1. Earlier, I had submitted patch - https://reviews.llvm.org/D119010
which emits -
rbit w8, w0
clz w8, w8
and w0, w8, #0x1f
ret
which is modification of the patch submitted by original author which was generating assembly -
rbit w8, w0
cmp w0, #0
clz w8, w8
csel w0, wzr, w8, eq
ret
2. Hence, to solve the issue, what I have proposed is generation of assembly similar to that of GCC upstream.
3. Current patch which is https://reviews.llvm.org/D120462 - are just target dependant changes from https://reviews.llvm.org/D119010 since it was difficult there to review both intrinsic identification and AArch64InstrInfo.td changes.
> It also looks like this patch would break the codegen for
>
> define i32 @foo(i32 %x) {
> %a = call i32 @llvm.cttz.i32(i32 %x, i1 0)
> ret i32 %a
> }
>
> As you'll now add an AND that shouldn't be there.
>
> There are test cases in llvm/test/CodeGen/AArch64/dp1.ll that fail with this patch that should demonstrate that issue.
Understood.
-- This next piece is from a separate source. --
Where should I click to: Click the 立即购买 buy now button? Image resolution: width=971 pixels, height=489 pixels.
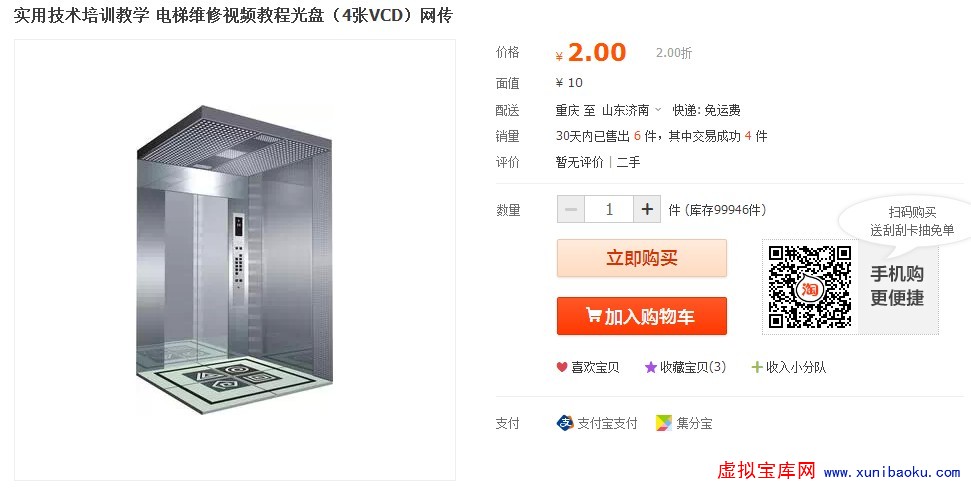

Yes, the changes causes the regression. I will work on it and also changes requested by you on other patch also.
a. What I would like to know is whether the approach I have followed i.e. to remove csel and clz changes from https://reviews.llvm.org/D119010 and generate below assembly which I am able to -
rbit w8, w0
clz w8, w8
and w0, w8, #0x1f
ret
which is quite similar to what GCC is emitting currently -
f(unsigned int):
rbit w0, w0
clz w0, w0
and w0, w0, 31
ret
b. My aim to provide fix for the issue is to generate similar assembly that is being generated by GCC AArch64 backend currently. Please suggest me if I am wrong here. Once, it is clear i.e. if aim is to generate assembly as of GCC, I will work on regression and other comments. But first, I want to validate my approach.
================
Comment at: llvm/lib/Target/AArch64/AArch64InstrInfo.td:2053
+ (ANDWri (CLZWr (RBITWr GPR32:$Rn)), (i32 4))>;
def : Pat<(cttz GPR64:$Rn),
+ (ANDXri (CLZXr (RBITXr GPR64:$Rn)), (i64 5))>;
----------------
craig.topper wrote:
> This doesn't make sense to me. If you have a plain cttz operation you don't need an AND.
>
> I thought the problem was that you have (select (seteq X, 0), 0, (cttz X)) and you need to turn the select and setcc in to an AND. That needs to be done as a DAGCombine.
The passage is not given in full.